Regional court efficiency varies dramatically. Madrid and Barcelona commercial courts process claims substantially faster than courts in smaller jurisdictions. A monitorio in Madrid might resolve in 20 days; the same procedure in a rural Juzgado might take 40-60. Venue selection matters.
The insolvency risk. Spain's Ley Concursal (insolvency law, reformed in 2022 to transpose the EU Restructuring Directive) gives struggling companies access to restructuring procedures that can freeze creditor claims. Moving quickly — before a debtor enters preconcurso (pre-insolvency) — is essential.
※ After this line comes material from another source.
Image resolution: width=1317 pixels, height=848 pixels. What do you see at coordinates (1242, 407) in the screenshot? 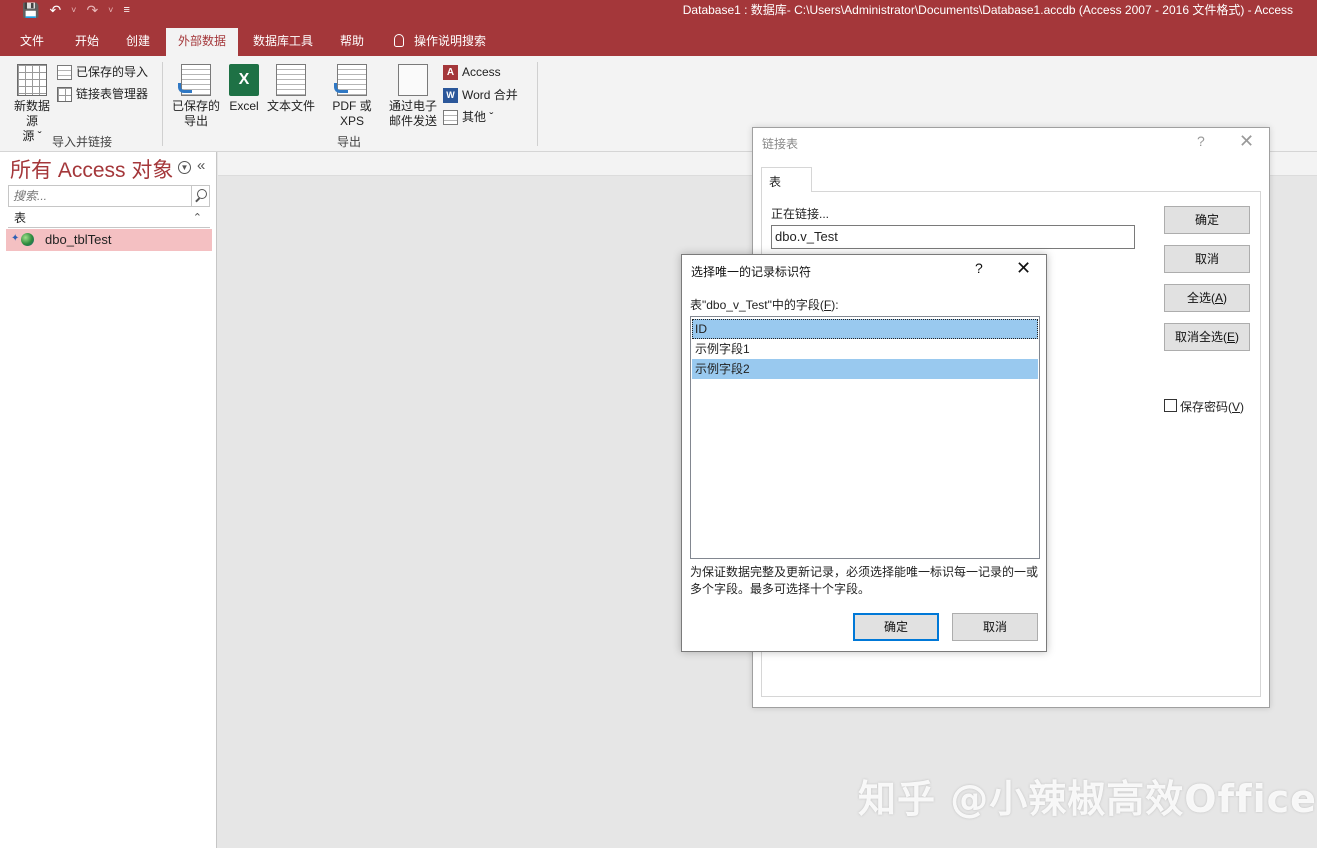
I see `save-password-paren: )` at bounding box center [1242, 407].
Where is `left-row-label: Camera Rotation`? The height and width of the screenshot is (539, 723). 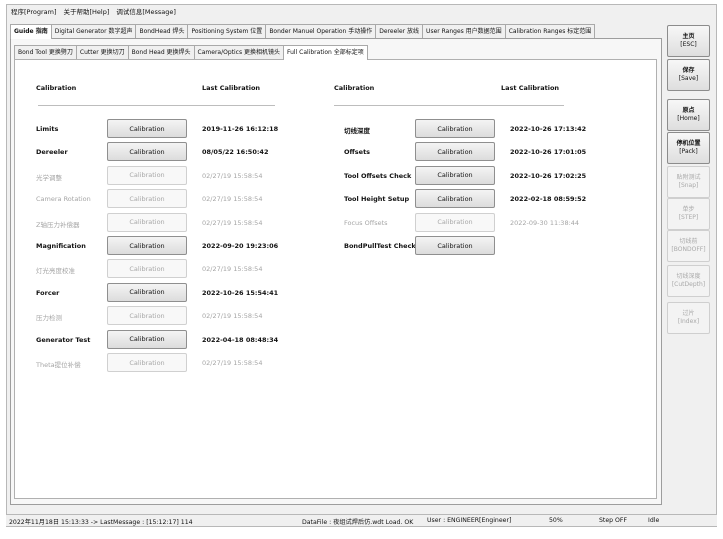 left-row-label: Camera Rotation is located at coordinates (64, 200).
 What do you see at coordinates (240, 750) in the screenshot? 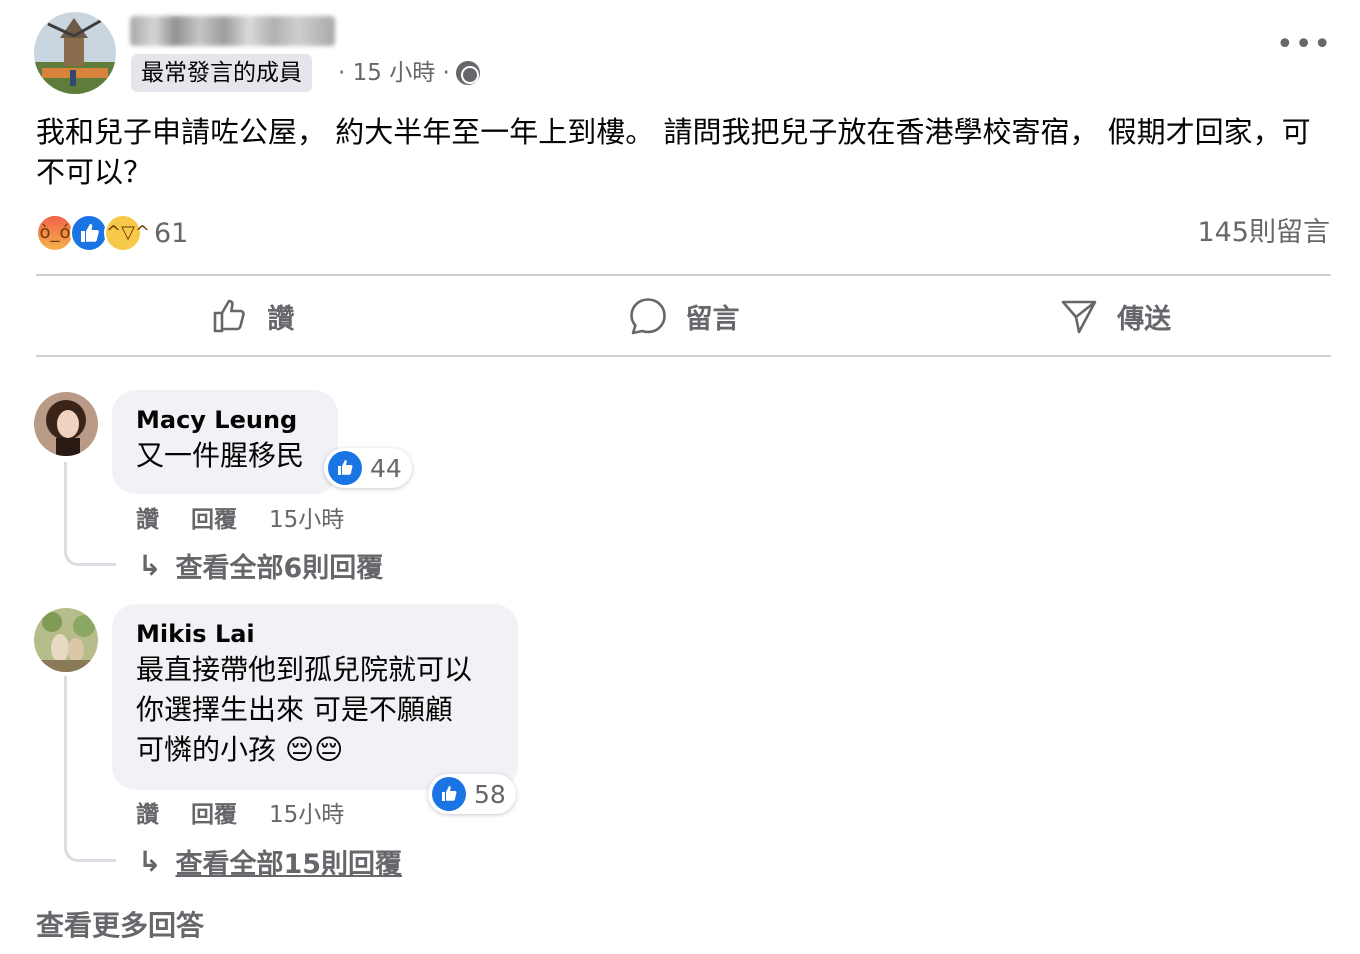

Once a debtor declares concurso de acreedores, unsecured commercial creditors typically recover 15-25 cents on the euro.
Common Mistakes by Foreign Creditors
Ignoring the burofax requirement. A demand sent by regular email or international post doesn't carry the same evidentiary weight in Spanish courts. The burofax is cheap (€20-30) and creates an unassailable record.
Waiting through the summer. Spanish courts and many businesses operate on reduced schedules in August. The judicial calendar (días hábiles) excludes August entirely. Initiating proceedings in July means waiting until September for meaningful progress. Plan around this.
Assuming Spanish debtors won't pay. Spain's commercial payment culture has improved significantly since the 2008 crisis. The average B2B payment term has shortened to about 60 days, and the monitorio procedure creates genuine consequences for non-payment. The debtors who don't pay are usually the ones who haven't been properly pursued, not the ones who've decided to default.
The Bottom Line
Spain gives creditors a clear procedural path: burofax, then monitorio, then enforcement. Each step is well-defined, reasonably fast, and cost-effective. The proceso monitorio with no value cap is a genuine advantage over most EU jurisdictions.
Professional collection fees in Spain typically run 10-25% contingency. Court costs are modest. The alternative — watching a receivable age past the point of practical recovery — is always more expensive.
Move early, use local representation, and follow the script. Spain's system rewards creditors who respect the procedure.